Por tanto, las vías de acceso para encontrar de forma viva y personal a Jesús son a) la Palabra. “Les explicó las Escrituras... ¿no ardía nuestro corazón mientras nos hablaba?”, b) la Eucaristía: “Se les abrieron los ojos y lo reconocieron... y contaron cómo le habían reconocido al partir el pan”, c) la comunidad: “Y se volvieron a Jerusalén, donde encontraron reunidos a los once con sus compañeros, que les dijeron: es verdad, ha resucitado el Señor”.

Los cristianos tenemos un momento en el que partimos el pan y oímos las Escrituras: es la Misa…; en ella, Jesús se nos hace presente y se nos ofrece como alimento. Finalmente nos levantamos y volvemos al lugar de donde hemos venido, nos disponemos a rehacer el camino, a vivirlo con nueva ilusión, a anunciar a los demás la alegría de haber visto al Señor.

Qué importante es que participemos en plenitud de la Misa para salir con el corazón enardecido, reanimados para vivir la experiencia del encuentro con Jesús durante la semana y hacerla vida propia. Pero esto, a condición que nos encontremos con Cristo en la fracción del pan, alimentados con la Eucaristía…

Por tanto, intentemos seriamente, sacerdotes y laicos, vivir el encuentro semanal con Cristo como algo trascendente para nuestra vida cristiana, como el momento más importante del día, ese momento que deje en cada uno de nosotros, la misma impresión indeleble, que el encuentro con Cristo, dejó en los discípulos de Emaús.

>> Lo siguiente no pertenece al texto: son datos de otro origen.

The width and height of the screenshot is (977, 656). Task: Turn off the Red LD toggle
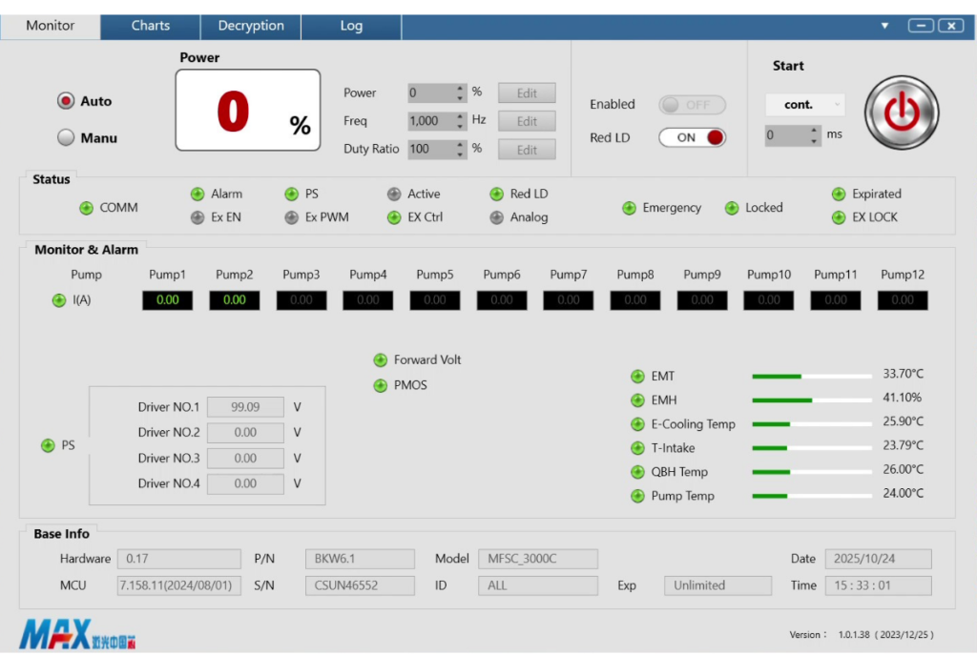click(x=693, y=137)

No nos dejemos atrapar por la indiferencia y el pesimismo. Renovemos semanalmente el impulso que nos hace seguir a Jesucristo. Que salgamos con el deseo de contarle a los que no han venido la gran nueva que los de Emaús dieron a los discípulos de Jerusalén: es cierto que Jesucristo ha resucitado. Con esta conciencia de la presencia de Jesús entre nosotros podremos superar el pesimismo y el desaliento, y decirle con el corazón al Divino Caminante:

Porque anochece ya, porque es tarde, Dios mío, porque temo perder las huellas del camino, no me dejes tan solo y quédate conmigo. Porque he sido rebelde y he buscado el peligro y escudriñé curioso las cumbres y el abismo, perdóname, Señor, y quédate conmigo. Porque ardo en sed de ti y en hambre de tu trigo, ven, siéntate a mi mesa, bendice el pan y el vino. ¡Qué aprisa cae la tarde! ¡Quédate al fin conmigo! Amén.